Copyright to the architect in a project

Architect and copyright

Like any creator, an architect is entitled to copyright protection. The Copyright Act also explicitly mentions architectural works as copyrighted in Article 10: ‘designs, sketches and plastic works in relation to architecture’.

DNR conditions

In addition, the DNR terms are regularly declared by many architectural firms. It also appears briefly that the ‘consultant’, who is the architect, retains the exclusive right to publish, realize and reproduce his designs, drawings, sketches, photographs and all other images of his design (art. 46, version 2011). The Copyright Act, the Benelux Treaty on Intellectual Property Rights relating to Trademarks, Designs and Models (BVIE) are also mentioned.

It is further contained in the (Art. 48 i) DNR conditions that a client may not reuse the advice in whole or in part without express written permission.

Copyright in joint project

The requirement of copyright in a joint project also plays a role in a recent legal proceeding between two architects regarding the main terminal and related buildings at Eindhoven Airport. They worked together on a project where the aforementioned buildings were designed as a ‘growth model’.

After that task, the growth model was expanded by architect De Bever with a baggage hall, to which a task was issued without the other architect (KCAP) being involved.


The first question that the court must answer is whether the exclusivity provisions of the previous co-operation agreement have been violated. The court does not decide.

Article 16 of this Agreement provides that the exclusivity applies to the “Transfer” and Article 18 provides that the Agreement applies to the duration of the transfer. The task had already been completed, and the agreement has thus been terminated. It is also not otherwise likely that the parties have agreed on a (far-reaching) exclusivity, or that KCAP had to assume that De Bever undertook to – even after the expiry of the cooperation agreement continue to work exclusively with her.

copyright infringement

Kcap also accuses De Bever (and Eindhoven Airport) of having expanded the buildings, in violation of co-copyright, and that they also failed to mention Kcap’s name. This architect also argues that there has been a violation of copyright in the personality law.


The expansion of the terminal was previously the starting point for the project. In short, part of the design was copied in the Luggage Hall, which was later realized. That it is a copy appears from the fact that 95% of this part is copied in the Luggage Hall.

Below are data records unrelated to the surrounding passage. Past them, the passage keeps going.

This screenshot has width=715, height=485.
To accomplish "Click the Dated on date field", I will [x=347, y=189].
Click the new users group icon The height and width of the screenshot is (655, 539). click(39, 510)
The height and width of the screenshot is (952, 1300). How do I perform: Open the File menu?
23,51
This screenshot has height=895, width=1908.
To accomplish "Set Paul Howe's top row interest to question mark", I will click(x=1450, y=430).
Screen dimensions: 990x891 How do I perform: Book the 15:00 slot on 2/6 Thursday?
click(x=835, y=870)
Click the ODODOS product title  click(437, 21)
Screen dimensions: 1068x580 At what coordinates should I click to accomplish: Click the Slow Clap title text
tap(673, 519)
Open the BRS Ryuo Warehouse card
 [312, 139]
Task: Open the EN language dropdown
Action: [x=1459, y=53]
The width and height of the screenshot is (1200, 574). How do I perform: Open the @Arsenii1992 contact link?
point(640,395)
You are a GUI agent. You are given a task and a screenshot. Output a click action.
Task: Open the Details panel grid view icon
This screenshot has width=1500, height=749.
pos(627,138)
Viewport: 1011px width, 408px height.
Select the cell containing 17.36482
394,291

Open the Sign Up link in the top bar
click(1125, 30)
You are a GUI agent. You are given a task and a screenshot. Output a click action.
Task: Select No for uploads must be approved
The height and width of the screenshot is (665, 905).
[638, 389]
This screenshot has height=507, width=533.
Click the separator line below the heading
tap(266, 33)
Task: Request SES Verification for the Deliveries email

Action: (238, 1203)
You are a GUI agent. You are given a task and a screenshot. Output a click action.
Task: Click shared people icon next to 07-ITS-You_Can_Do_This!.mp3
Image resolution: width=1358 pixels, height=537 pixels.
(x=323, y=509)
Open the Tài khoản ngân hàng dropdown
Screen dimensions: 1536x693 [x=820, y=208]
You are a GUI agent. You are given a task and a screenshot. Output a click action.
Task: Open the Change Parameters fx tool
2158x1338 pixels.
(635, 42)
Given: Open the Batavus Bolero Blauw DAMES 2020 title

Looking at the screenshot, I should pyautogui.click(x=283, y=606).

The court found that this constituted copying and publication.

Common copyright

De Bever claims that KCAP is only a co-owner of the copyright and denies that permission was requested from Kcap for the baggage hall. However, the court decides otherwise. It is the opinion that Kcap has not waived any copyright, nor has given unconditional permission to use (license).

Copyright Infringement

The court then decides:

‘It is certain that Kcap has not given De Bever and EA permission to duplicate in the baggage hall. By reproducing and publishing without their permission, De Bever and EA have infringed Kcap’s co-copyright. Under Article 26 of the Aw, each of them may maintain the common copyright in the event of an infringement. This applies not only to third parties, but also to co-owners. ‘

The court therefore ruled that De Bever and Eindhoven Airport infringed the copyrights (in part) of KCAP, including the right of reproduction and publication.

Right to attribution

As an architectural firm, Kcap also invokes the right of attribution, as a right of personality. The appeal also succeeds:

‘The pictures of the Luggage Hall submitted by Kcap (prod. 15 Kcap under News and Media) show only De Beaver’s name. In the court’s view, Kcap is entitled to invoke the right of personality in connection with the supplement – as a fictitious co-creator within the meaning of § 8 Aws.

Reimbursement obligation for recycling

Kcap has therefore not given permission for its reproduction and publication. The court assumes that the previously agreed obligations include: obligation to pay compensation for recycling. The court agrees with the DNR conditions here. It states that “repetition of an advice” as referred to in Art. 48 DNR or ‘recycling’ of a design also applies if it takes place elsewhere. According to the court, Kcap has therefore rightly stated that EA has also failed in that regard to the name-calling obligation arising from the various contractual relations.


The defendants are ordered to pay compensation to be prepared by the state. De Bever has also been sentenced to a correction

With regard to damages, the court also noted that due to the copyright infringement, the possibility of damage is likely because Kcap could have negotiated damages against permission and that reputational damages cannot be ruled out. The statement that the ‘architectural relevance of the baggage hall’ is limited and that the compensation would therefore be limited is insufficient to regard the possibility of damage as plausible.